TSCeption

class torcheeg.models.TSCeption(num_electrodes: int = 28, num_T: int = 15, num_S: int = 15, in_channels: int = 1, hid_channels: int = 32, num_classes: int = 2, sampling_rate: int = 128, dropout: float = 0.5)

TSCeption. For more details, please refer to the following information.

• Paper: Ding Y, Robinson N, Zhang S, et al. Tsception: Capturing temporal dynamics and spatial asymmetry from EEG for emotion recognition[J]. arXiv preprint arXiv:2104.02935, 2021.

• URL: https://arxiv.org/abs/2104.02935

• Related Project: https://github.com/yi-ding-cs/TSception

Below is a recommended suite for use in emotion recognition tasks:

from torcheeg.datasets import DEAPDataset
from torcheeg import transforms
from torcheeg.datasets.constants import DEAP_CHANNEL_LIST
from torcheeg.models import TSCeption
from torch.utils.data import DataLoader

dataset = DEAPDataset(root_path='./data_preprocessed_python',
                      chunk_size=512,
                      num_baseline=1,
                      baseline_chunk_size=512,
                      offline_transform=transforms.Compose([
                          transforms.PickElectrode(PickElectrode.to_index_list(
                          ['FP1', 'AF3', 'F3', 'F7',
                          'FC5', 'FC1', 'C3', 'T7',
                          'CP5', 'CP1', 'P3', 'P7',
                          'PO3','O1', 'FP2', 'AF4',
                          'F4', 'F8', 'FC6', 'FC2',
                          'C4', 'T8', 'CP6', 'CP2',
                          'P4', 'P8', 'PO4', 'O2'], DEAP_CHANNEL_LIST)),
                          transforms.To2d()
                      ]),
                      online_transform=transforms.ToTensor(),
                      label_transform=transforms.Compose([
                          transforms.Select('valence'),
                          transforms.Binary(5.0),
                      ]))

model = TSCeption(num_classes=2,
                  num_electrodes=28,
                  sampling_rate=128,
                  num_T=15,
                  num_S=15,
                  hid_channels=32,
                  dropout=0.5)

x, y = next(iter(DataLoader(dataset, batch_size=64)))
model(x)

Parameters:

• num_electrodes (int) – The number of electrodes. (default: 28)
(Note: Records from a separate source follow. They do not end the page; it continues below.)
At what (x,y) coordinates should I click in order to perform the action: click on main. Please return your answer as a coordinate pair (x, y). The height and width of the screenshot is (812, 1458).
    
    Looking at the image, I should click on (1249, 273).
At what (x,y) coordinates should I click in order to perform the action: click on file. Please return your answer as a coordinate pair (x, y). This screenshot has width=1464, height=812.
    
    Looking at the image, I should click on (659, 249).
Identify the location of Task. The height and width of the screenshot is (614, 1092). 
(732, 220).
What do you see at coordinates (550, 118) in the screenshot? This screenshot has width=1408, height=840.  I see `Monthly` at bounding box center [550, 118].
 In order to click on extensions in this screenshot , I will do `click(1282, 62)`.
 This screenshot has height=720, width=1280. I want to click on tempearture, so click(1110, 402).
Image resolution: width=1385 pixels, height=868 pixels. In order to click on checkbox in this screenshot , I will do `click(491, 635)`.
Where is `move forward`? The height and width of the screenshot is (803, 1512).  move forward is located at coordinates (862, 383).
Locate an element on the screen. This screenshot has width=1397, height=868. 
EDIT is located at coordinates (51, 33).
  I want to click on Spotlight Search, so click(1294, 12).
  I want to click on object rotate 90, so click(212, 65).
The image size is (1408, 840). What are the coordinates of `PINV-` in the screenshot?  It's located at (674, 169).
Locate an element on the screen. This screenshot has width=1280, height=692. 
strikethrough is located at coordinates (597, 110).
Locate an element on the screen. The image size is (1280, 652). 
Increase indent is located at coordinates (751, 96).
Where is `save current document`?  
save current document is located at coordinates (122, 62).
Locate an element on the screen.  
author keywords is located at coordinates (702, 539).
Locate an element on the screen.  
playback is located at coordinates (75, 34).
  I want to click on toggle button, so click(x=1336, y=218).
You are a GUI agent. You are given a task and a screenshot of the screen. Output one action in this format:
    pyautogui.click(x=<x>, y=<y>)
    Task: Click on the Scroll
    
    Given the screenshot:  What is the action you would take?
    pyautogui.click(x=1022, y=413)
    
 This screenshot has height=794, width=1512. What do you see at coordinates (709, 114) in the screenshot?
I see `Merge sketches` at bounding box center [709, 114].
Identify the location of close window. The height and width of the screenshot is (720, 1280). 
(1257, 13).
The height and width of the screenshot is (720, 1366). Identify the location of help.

• num_T (int) – The number of multi-scale 1D temporal kernels in the dynamic temporal layer, i.e., \(T\) kernels in the paper. (default: 15)

• num_S (int) – The number of multi-scale 1D spatial kernels in the asymmetric spatial layer. (default: 15)

• in_channels (int) – The number of channels of the signal corresponding to each electrode. If the original signal is used as input, in_channels is set to 1; if the original signal is split into multiple sub-bands, in_channels is set to the number of bands. (default: 1)

• hid_channels (int) – The number of hidden nodes in the first fully connected layer. (default: 32)

• num_classes (int) – The number of classes to predict. (default: 2)

• sampling_rate (int) – The sampling rate of the EEG signals, i.e., \(f_s\) in the paper. (default: 128)

• dropout (float) – Probability of an element to be zeroed in the dropout layers. (default: 0.5)

forward(x: Tensor) → Tensor

Parameters:

x (torch.Tensor) – EEG signal representation, the ideal input shape is [n, 1, 28, 512]. Here, n corresponds to the batch size, 1 corresponds to number of channels for convolution, 28 corresponds to num_electrodes, and 512 corresponds to the input dimension for each electrode.

Returns:

the predicted probability that the samples belong to the classes.

Return type:

torch.Tensor[number of sample, number of classes]